Records from a data source
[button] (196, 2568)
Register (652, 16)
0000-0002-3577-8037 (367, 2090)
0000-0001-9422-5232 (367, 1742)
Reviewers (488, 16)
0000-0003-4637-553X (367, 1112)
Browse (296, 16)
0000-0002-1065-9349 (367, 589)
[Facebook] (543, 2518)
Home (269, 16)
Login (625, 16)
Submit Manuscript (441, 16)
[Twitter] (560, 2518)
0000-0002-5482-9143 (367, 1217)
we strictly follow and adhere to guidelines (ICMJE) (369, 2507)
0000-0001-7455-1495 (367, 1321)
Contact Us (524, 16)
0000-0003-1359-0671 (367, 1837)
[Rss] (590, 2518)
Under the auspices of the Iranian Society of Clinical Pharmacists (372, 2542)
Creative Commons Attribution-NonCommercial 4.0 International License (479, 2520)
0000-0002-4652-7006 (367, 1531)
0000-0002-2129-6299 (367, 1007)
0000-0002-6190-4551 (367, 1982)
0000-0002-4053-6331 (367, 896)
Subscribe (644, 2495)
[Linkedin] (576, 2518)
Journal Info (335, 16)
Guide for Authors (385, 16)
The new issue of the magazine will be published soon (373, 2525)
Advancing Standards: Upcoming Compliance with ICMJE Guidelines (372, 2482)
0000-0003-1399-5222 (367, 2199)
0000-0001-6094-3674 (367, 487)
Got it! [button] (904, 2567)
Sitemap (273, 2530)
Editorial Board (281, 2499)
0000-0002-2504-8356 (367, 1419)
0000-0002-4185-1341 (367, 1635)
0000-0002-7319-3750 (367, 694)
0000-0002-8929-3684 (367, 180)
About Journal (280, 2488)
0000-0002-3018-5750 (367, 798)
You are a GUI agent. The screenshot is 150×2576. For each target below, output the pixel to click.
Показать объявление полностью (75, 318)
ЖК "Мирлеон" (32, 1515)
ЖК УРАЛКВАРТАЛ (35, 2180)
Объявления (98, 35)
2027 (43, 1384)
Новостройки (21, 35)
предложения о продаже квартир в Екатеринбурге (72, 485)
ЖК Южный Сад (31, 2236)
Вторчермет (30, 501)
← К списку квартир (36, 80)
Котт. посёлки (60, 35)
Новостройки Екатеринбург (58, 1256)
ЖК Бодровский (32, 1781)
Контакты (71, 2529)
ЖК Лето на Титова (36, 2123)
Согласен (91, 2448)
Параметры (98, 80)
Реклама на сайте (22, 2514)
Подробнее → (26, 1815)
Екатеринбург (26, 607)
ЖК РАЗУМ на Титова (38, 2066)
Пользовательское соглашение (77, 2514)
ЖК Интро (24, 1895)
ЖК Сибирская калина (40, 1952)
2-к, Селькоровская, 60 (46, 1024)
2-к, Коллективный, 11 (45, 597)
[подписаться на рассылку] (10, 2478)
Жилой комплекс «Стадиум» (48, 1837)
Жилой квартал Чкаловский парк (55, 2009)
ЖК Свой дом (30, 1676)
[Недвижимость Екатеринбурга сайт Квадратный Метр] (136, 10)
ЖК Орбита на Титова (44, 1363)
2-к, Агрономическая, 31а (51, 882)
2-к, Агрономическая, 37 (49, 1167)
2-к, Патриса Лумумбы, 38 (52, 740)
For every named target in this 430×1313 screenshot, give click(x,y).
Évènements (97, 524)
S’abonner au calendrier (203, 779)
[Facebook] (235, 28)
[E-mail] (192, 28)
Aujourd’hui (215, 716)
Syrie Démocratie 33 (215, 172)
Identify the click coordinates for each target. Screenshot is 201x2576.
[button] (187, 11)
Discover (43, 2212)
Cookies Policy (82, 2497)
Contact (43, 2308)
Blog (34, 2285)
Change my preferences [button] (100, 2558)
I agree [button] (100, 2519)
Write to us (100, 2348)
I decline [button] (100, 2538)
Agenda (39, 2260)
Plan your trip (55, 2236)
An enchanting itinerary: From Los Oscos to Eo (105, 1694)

Action item | Of the entries listed above, reproduce only the lines starting at the line containing "0000-0002-2129-6299 (367, 1007)" and ending at the line containing "0000-0002-3018-5750 (367, 798)". Include both, exactly as they stand.

Exercise result |
0000-0002-2129-6299 (367, 1007)
0000-0002-6190-4551 (367, 1982)
0000-0002-4053-6331 (367, 896)
Subscribe (644, 2495)
[Linkedin] (576, 2518)
Journal Info (335, 16)
Guide for Authors (385, 16)
The new issue of the magazine will be published soon (373, 2525)
Advancing Standards: Upcoming Compliance with ICMJE Guidelines (372, 2482)
0000-0003-1399-5222 (367, 2199)
0000-0001-6094-3674 (367, 487)
Got it! [button] (904, 2567)
Sitemap (273, 2530)
Editorial Board (281, 2499)
0000-0002-2504-8356 (367, 1419)
0000-0002-4185-1341 (367, 1635)
0000-0002-7319-3750 (367, 694)
0000-0002-8929-3684 (367, 180)
About Journal (280, 2488)
0000-0002-3018-5750 (367, 798)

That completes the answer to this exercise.